The business was not owned by Google last year, but in the prior sequential quarter (which included the lucrative Christmas holiday sales period) it saw an operating loss of $353 million on revenue of $1.51 billion.

Speaking at the D:Dive into Mobile event earlier this week, Eric Schmidt, executive chairman of Google, said: “What I would advise you to do with Motorola is wait and see for this next generation of technology. It’s very impressive.”

In a conference call, Google noted that while it is “seeing a lot of progress across the board” with the transformation of Motorola, “results from that segment will continued to be variable”.

Earlier this week Google completed the sale of Motorola’s Home business to Arris Group, which is active in the same space, for $2.2 billion in cash and shares equivalent to around 7.7 per cent of Arris.

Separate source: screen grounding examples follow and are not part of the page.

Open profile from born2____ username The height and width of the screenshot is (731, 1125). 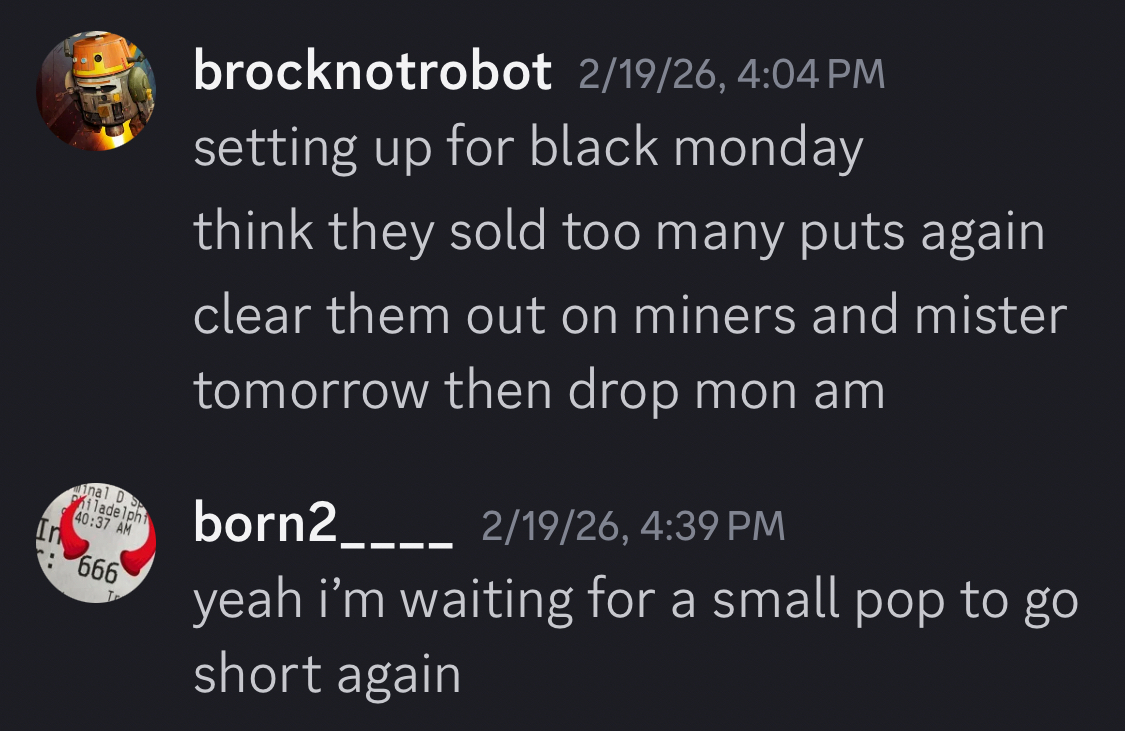click(324, 526)
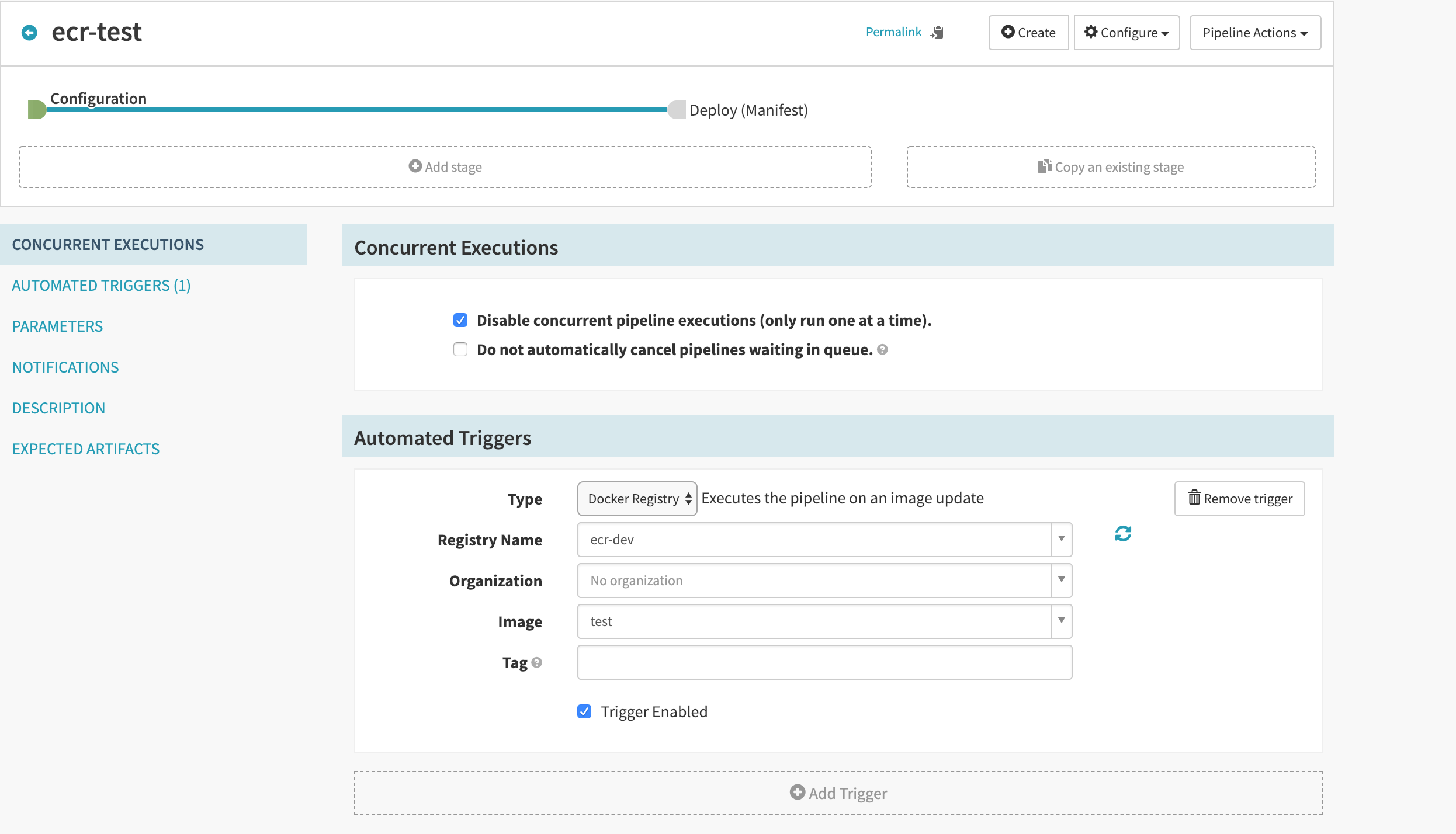
Task: Open the Pipeline Actions dropdown
Action: tap(1254, 33)
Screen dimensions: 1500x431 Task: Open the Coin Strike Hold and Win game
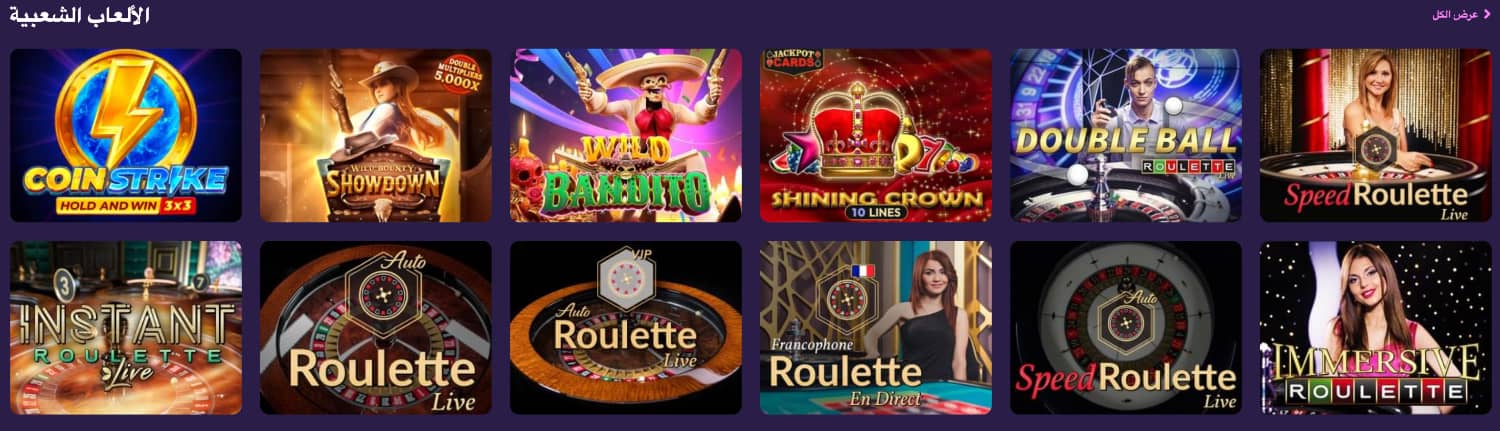pos(126,135)
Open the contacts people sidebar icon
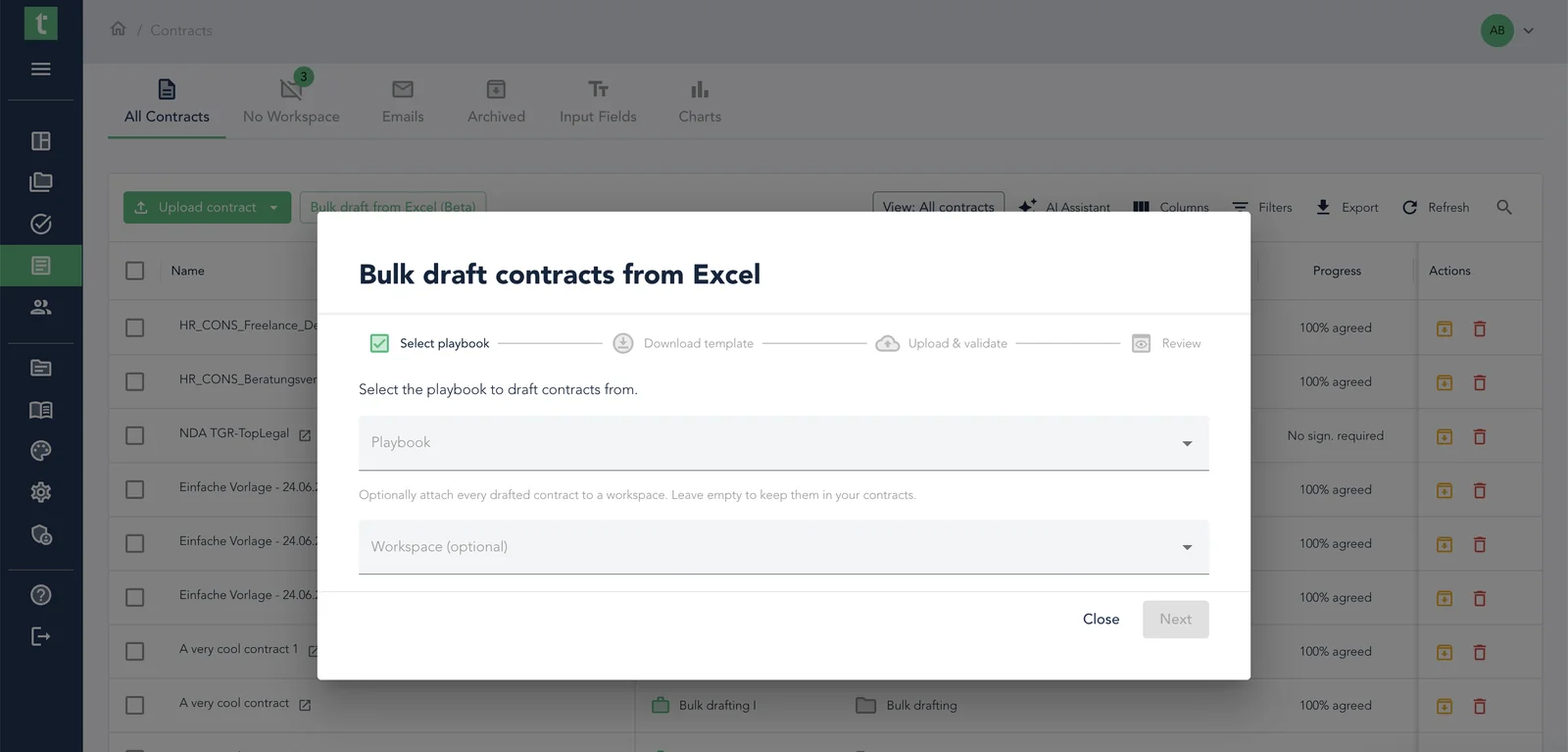The image size is (1568, 752). 40,307
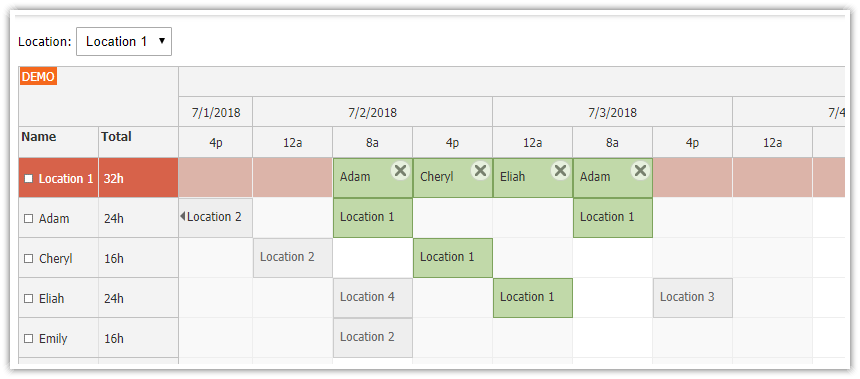Remove Adam's first Location 1 assignment
Viewport: 860px width, 379px height.
click(x=400, y=171)
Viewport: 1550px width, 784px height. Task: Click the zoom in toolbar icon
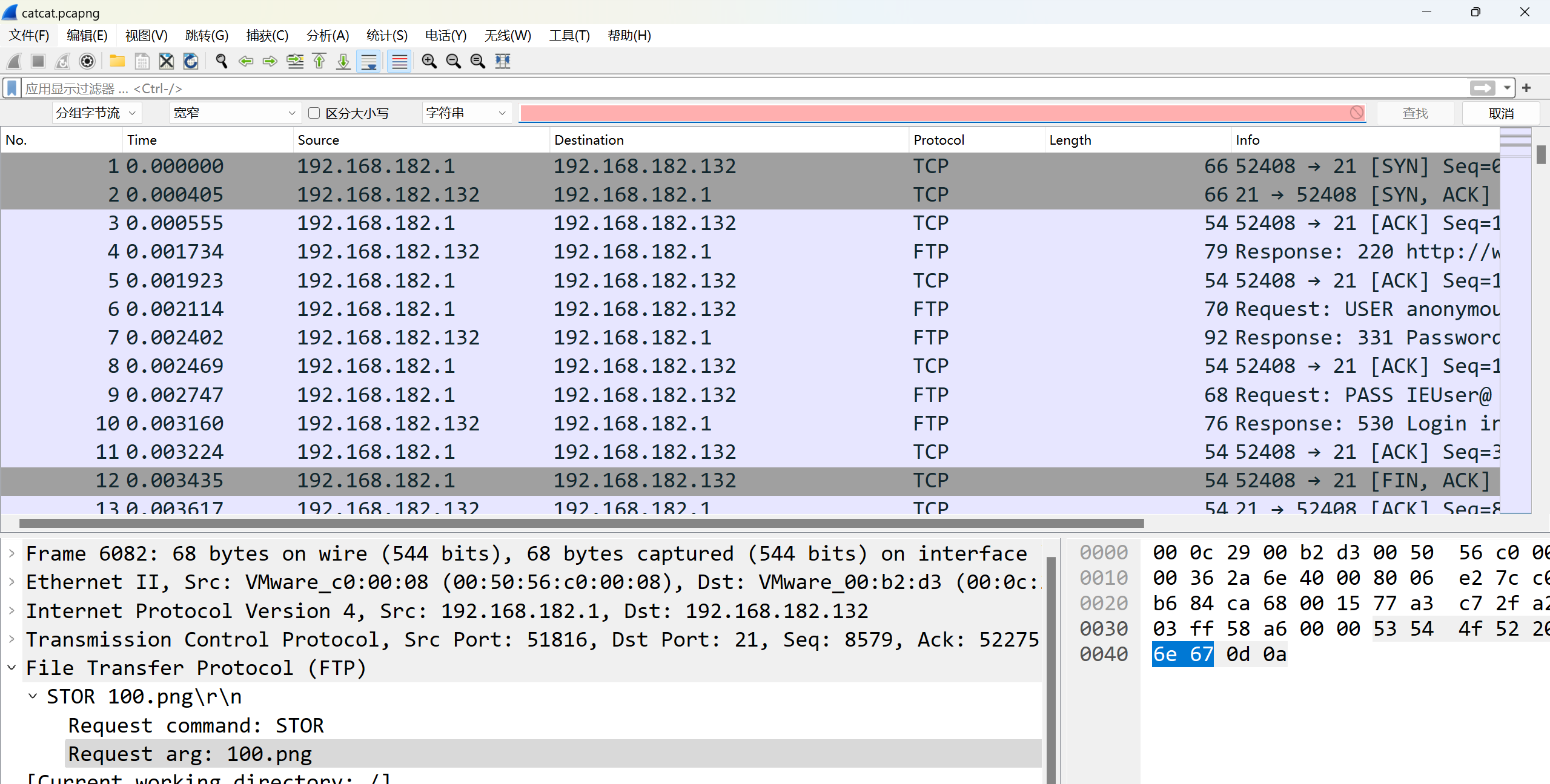[429, 61]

And contract manufacturing company Flextronics also completed a deal to take over a Motorola facility in China, and assumed management and operational responsibility for a Motorola site in Brazil.

Moving on to Google’s core “advertising and other” business, sales increased to $12.95 billion in the three months from $10.65 billion.

During February 2013, the company launched “a significant upgrade to AdWords” called Enhanced Campaigns, which is designed to allow advertisers to offer campaigns across multiple device types, with material “dynamically adapted” by Google.

“Online advertising has developed in a very device specific ways with separate campaigns for desktop and mobile. This makes arduous work for advertisers and agencies, and means mobile opportunities often get missed,” Larry Page, CEO of Google, said.

On a group level, Google reported a profit of $3.35 billion, up from $2.89 billion, on revenue of $13.97 billion, up from $10.65 billion.

It also noted $153 million in amortisation related to the Motorola deal, of which $116 million was allocated to Google, and $37 million to Motorola.